Task to complete >> Print every record exactly, omitting all pictures.

(Collected data entries)
◆ ◆ ◆ ◆ ◆ ◆ ◆

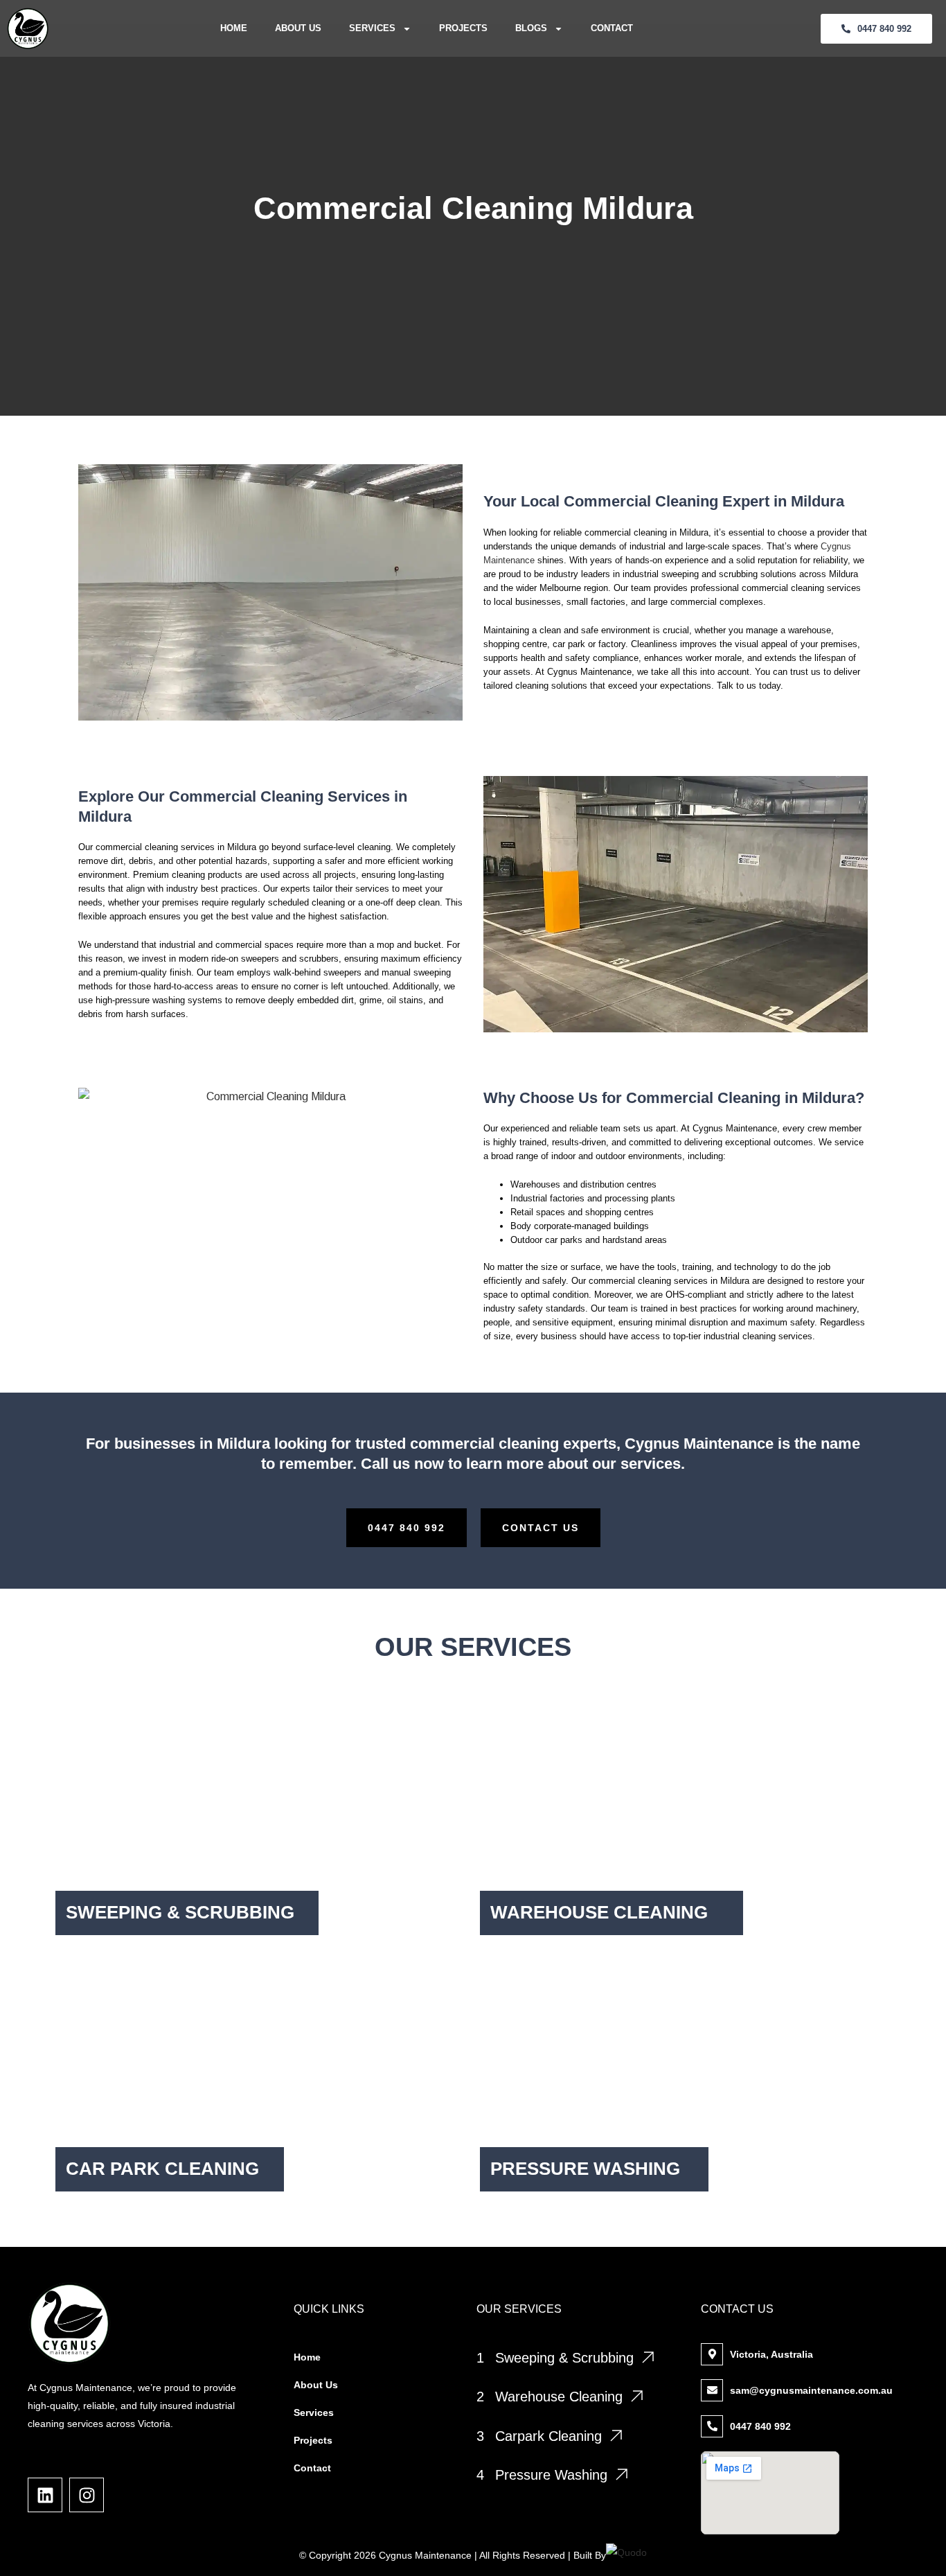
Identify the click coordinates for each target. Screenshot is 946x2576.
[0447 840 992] (712, 2426)
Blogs (531, 28)
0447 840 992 (760, 2426)
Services (372, 28)
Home (233, 28)
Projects (463, 28)
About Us (298, 28)
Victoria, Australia (771, 2354)
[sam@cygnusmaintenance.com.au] (712, 2390)
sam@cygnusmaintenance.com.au (811, 2390)
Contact (612, 28)
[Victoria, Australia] (712, 2354)
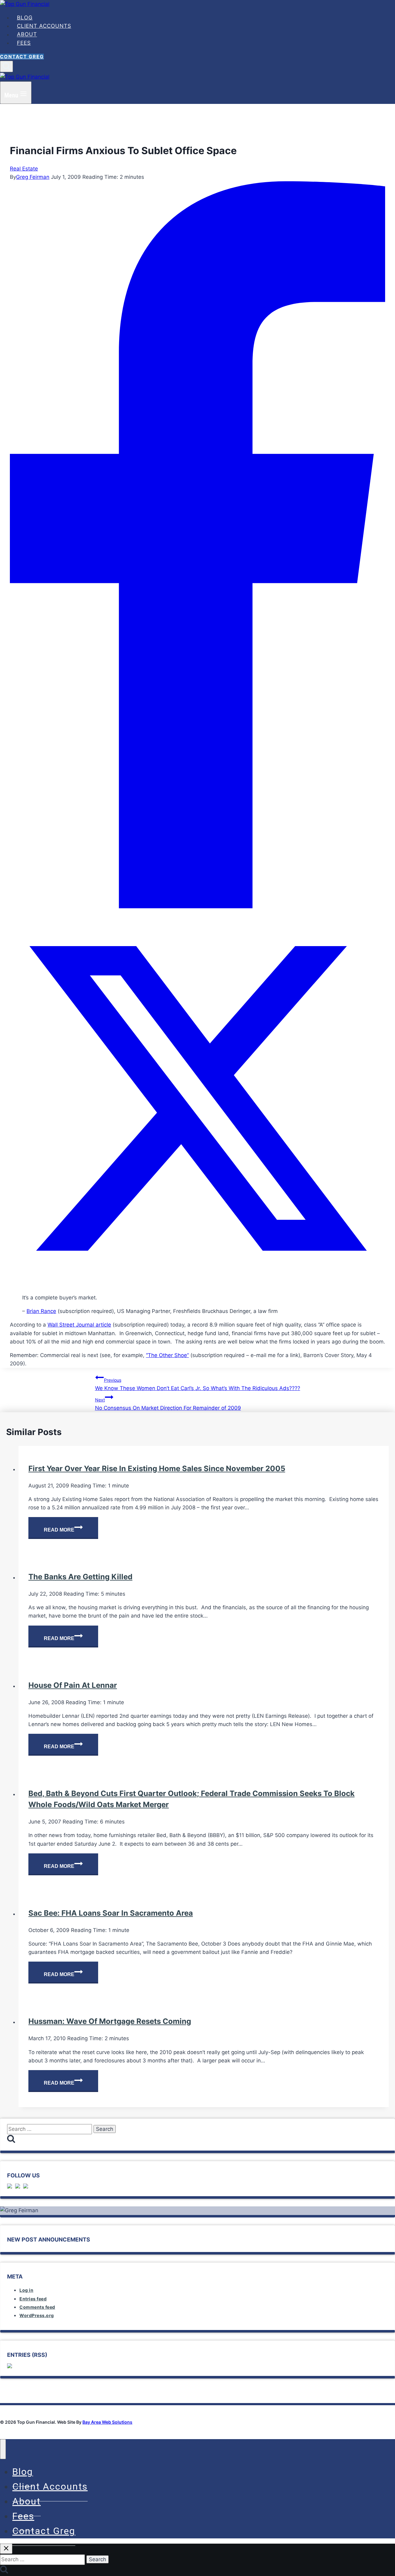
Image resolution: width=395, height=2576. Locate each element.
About (27, 34)
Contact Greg (22, 56)
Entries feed (33, 2298)
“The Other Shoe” (167, 1355)
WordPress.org (36, 2315)
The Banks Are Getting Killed (80, 1576)
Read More (71, 1530)
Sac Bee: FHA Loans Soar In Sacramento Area (110, 1913)
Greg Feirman (32, 177)
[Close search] (6, 2549)
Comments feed (37, 2307)
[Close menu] (3, 2449)
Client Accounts (44, 26)
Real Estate (24, 169)
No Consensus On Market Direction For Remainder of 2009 (168, 1404)
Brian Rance (41, 1311)
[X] (197, 1284)
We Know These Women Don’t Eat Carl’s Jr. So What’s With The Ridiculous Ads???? (197, 1384)
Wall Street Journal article (79, 1325)
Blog (25, 17)
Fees (24, 43)
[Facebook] (197, 907)
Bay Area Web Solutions (107, 2422)
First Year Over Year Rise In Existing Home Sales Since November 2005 (156, 1468)
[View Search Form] (6, 66)
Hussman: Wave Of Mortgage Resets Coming (109, 2021)
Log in (26, 2290)
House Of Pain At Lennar (72, 1685)
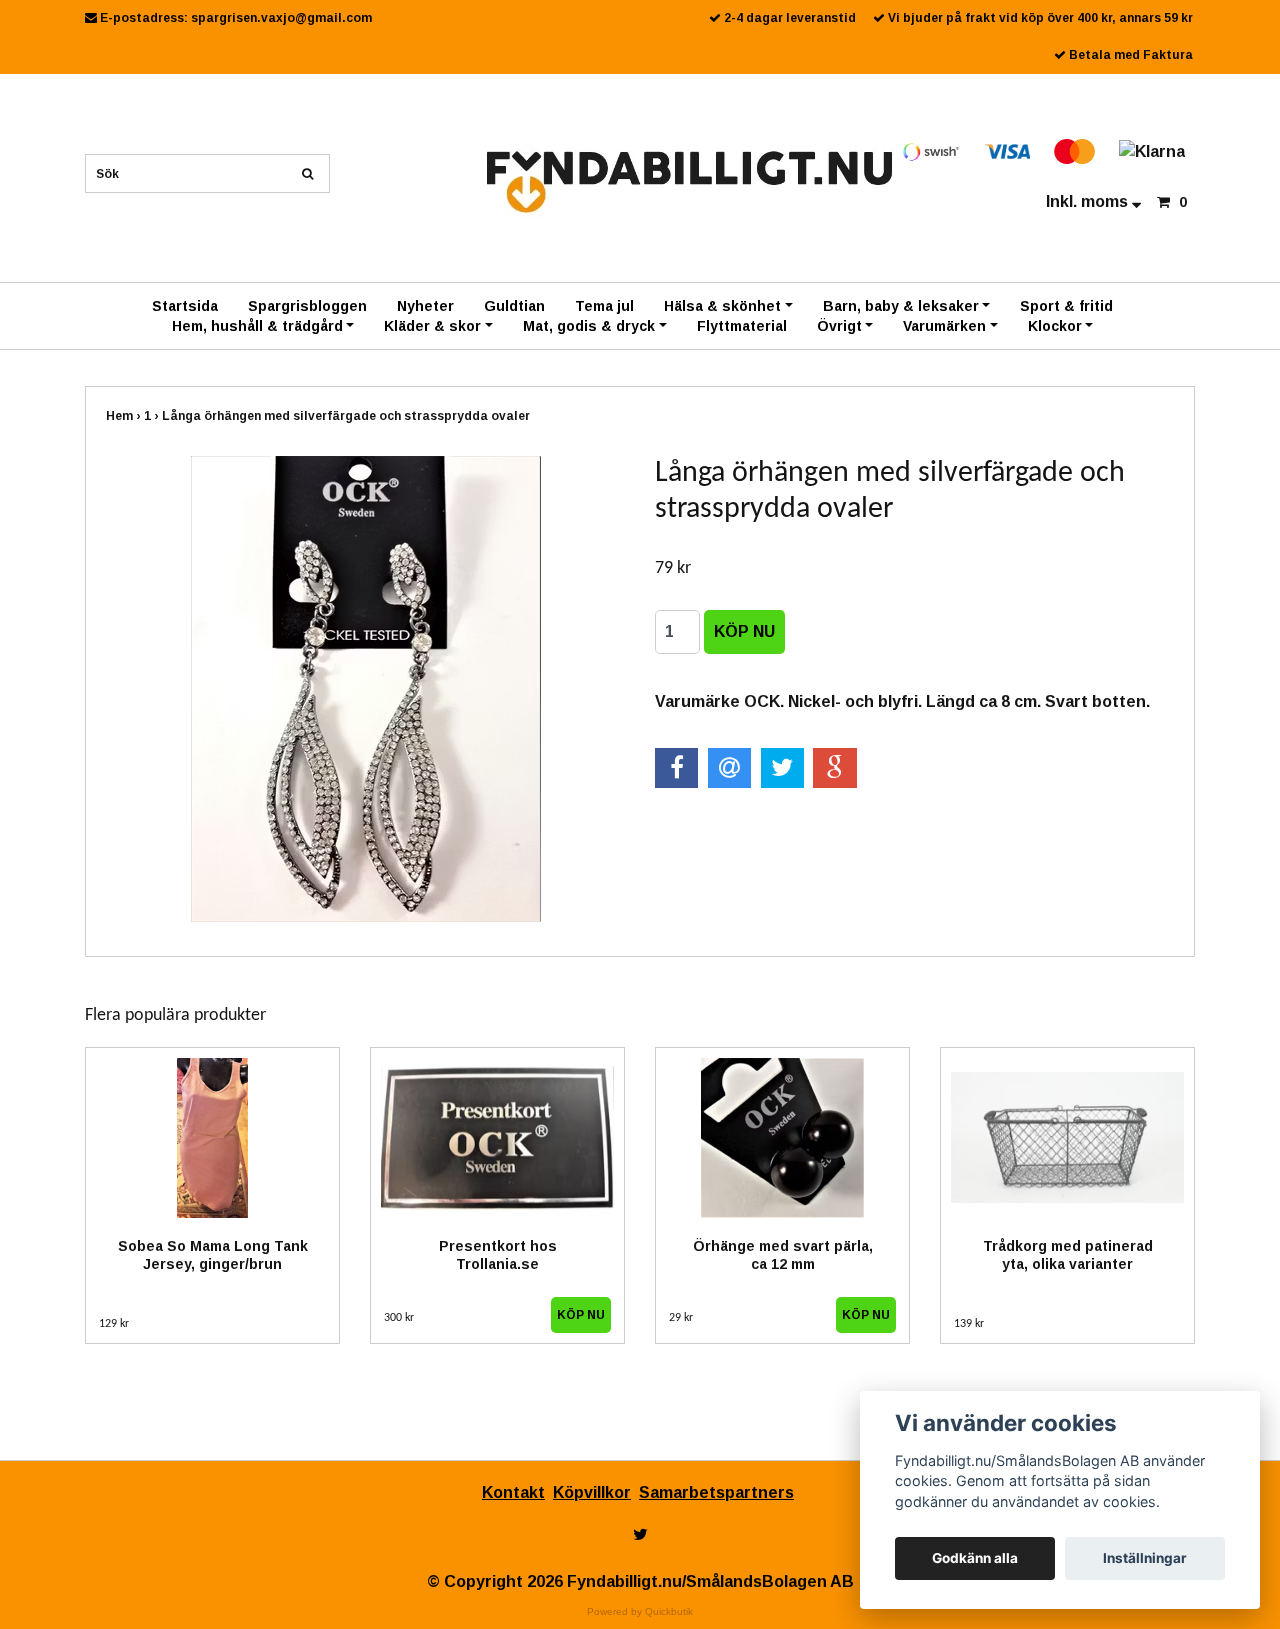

◆ ◆ ◆ ◆ ◆ ◆ ◆

Written answer >>
Identify the click coordinates for each target. Screenshot is 946x2576.
[0447 840 992] (712, 2426)
Blogs (531, 28)
0447 840 992 (760, 2426)
Services (372, 28)
Home (233, 28)
Projects (463, 28)
About Us (298, 28)
Victoria, Australia (771, 2354)
[sam@cygnusmaintenance.com.au] (712, 2390)
sam@cygnusmaintenance.com.au (811, 2390)
Contact (612, 28)
[Victoria, Australia] (712, 2354)
Image resolution: width=395, height=2576. Locate each element.
About (27, 34)
Contact Greg (22, 56)
Entries feed (33, 2298)
“The Other Shoe” (167, 1355)
WordPress.org (36, 2315)
The Banks Are Getting Killed (80, 1576)
Read More (71, 1530)
Sac Bee: FHA Loans Soar In Sacramento Area (110, 1913)
Greg Feirman (32, 177)
[Close search] (6, 2549)
Comments feed (37, 2307)
[Close menu] (3, 2449)
Client Accounts (44, 26)
Real Estate (24, 169)
No Consensus On Market Direction For Remainder of 2009 (168, 1404)
Brian Rance (41, 1311)
[X] (197, 1284)
We Know These Women Don’t Eat Carl’s Jr. So What’s With The Ridiculous Ads???? (197, 1384)
Wall Street Journal article (79, 1325)
Blog (25, 17)
Fees (24, 43)
[Facebook] (197, 907)
Bay Area Web Solutions (107, 2422)
First Year Over Year Rise In Existing Home Sales Since November 2005 (156, 1468)
[View Search Form] (6, 66)
Hussman: Wave Of Mortgage Resets Coming (109, 2021)
Log in (26, 2290)
House Of Pain At Lennar (72, 1685)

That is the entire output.